Repeat the whole listing, keeping every word and every line intact.

────────

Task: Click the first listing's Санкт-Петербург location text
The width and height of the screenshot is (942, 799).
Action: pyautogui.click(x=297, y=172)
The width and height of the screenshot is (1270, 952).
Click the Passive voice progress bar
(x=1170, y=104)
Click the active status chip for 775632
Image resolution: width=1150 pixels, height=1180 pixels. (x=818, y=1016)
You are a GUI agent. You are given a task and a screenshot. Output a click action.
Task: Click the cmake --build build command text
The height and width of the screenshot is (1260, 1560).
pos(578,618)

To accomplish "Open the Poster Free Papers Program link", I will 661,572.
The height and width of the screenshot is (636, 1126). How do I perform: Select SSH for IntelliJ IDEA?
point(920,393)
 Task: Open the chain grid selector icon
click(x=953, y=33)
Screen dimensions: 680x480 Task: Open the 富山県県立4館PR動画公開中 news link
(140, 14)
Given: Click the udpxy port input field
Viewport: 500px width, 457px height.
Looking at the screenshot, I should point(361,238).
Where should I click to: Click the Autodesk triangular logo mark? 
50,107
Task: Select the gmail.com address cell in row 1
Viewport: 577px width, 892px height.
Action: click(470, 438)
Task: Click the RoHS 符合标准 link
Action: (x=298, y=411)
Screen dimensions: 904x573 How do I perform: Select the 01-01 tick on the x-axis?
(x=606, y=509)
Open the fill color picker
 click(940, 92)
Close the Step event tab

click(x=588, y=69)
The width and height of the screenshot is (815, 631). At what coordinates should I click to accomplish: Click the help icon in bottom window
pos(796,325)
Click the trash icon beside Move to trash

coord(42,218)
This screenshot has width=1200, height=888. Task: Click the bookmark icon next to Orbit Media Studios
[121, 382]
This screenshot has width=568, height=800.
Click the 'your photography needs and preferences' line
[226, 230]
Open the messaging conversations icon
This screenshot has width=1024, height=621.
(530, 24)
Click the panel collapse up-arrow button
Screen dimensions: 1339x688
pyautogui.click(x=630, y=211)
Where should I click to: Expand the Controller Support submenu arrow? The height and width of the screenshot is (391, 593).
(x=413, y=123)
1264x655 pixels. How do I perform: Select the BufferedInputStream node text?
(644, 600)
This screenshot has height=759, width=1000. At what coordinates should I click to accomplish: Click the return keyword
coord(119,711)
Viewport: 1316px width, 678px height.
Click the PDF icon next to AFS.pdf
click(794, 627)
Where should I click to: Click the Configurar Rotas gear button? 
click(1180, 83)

────────

- **Exercise answer**:
Task: Click the first listing's Санкт-Петербург location text
The width and height of the screenshot is (942, 799).
Action: pyautogui.click(x=297, y=172)
The width and height of the screenshot is (1270, 952).
Click the Passive voice progress bar
(x=1170, y=104)
Click the active status chip for 775632
Image resolution: width=1150 pixels, height=1180 pixels. (x=818, y=1016)
You are a GUI agent. You are given a task and a screenshot. Output a click action.
Task: Click the cmake --build build command text
The height and width of the screenshot is (1260, 1560).
pos(578,618)

To accomplish "Open the Poster Free Papers Program link", I will 661,572.
The height and width of the screenshot is (636, 1126). How do I perform: Select SSH for IntelliJ IDEA?
point(920,393)
 Task: Open the chain grid selector icon
click(x=953, y=33)
Screen dimensions: 680x480 Task: Open the 富山県県立4館PR動画公開中 news link
(140, 14)
Given: Click the udpxy port input field
Viewport: 500px width, 457px height.
Looking at the screenshot, I should point(361,238).
Where should I click to: Click the Autodesk triangular logo mark? 
50,107
Task: Select the gmail.com address cell in row 1
Viewport: 577px width, 892px height.
Action: click(470, 438)
Task: Click the RoHS 符合标准 link
Action: (x=298, y=411)
Screen dimensions: 904x573 How do I perform: Select the 01-01 tick on the x-axis?
(x=606, y=509)
Open the fill color picker
 click(940, 92)
Close the Step event tab

click(x=588, y=69)
The width and height of the screenshot is (815, 631). At what coordinates should I click to accomplish: Click the help icon in bottom window
pos(796,325)
Click the trash icon beside Move to trash

coord(42,218)
This screenshot has width=1200, height=888. Task: Click the bookmark icon next to Orbit Media Studios
[121, 382]
This screenshot has width=568, height=800.
Click the 'your photography needs and preferences' line
[226, 230]
Open the messaging conversations icon
This screenshot has width=1024, height=621.
(530, 24)
Click the panel collapse up-arrow button
Screen dimensions: 1339x688
pyautogui.click(x=630, y=211)
Where should I click to: Expand the Controller Support submenu arrow? The height and width of the screenshot is (391, 593).
(x=413, y=123)
1264x655 pixels. How do I perform: Select the BufferedInputStream node text?
(644, 600)
This screenshot has height=759, width=1000. At what coordinates should I click to accomplish: Click the return keyword
coord(119,711)
Viewport: 1316px width, 678px height.
Click the PDF icon next to AFS.pdf
click(794, 627)
Where should I click to: Click the Configurar Rotas gear button? 
click(1180, 83)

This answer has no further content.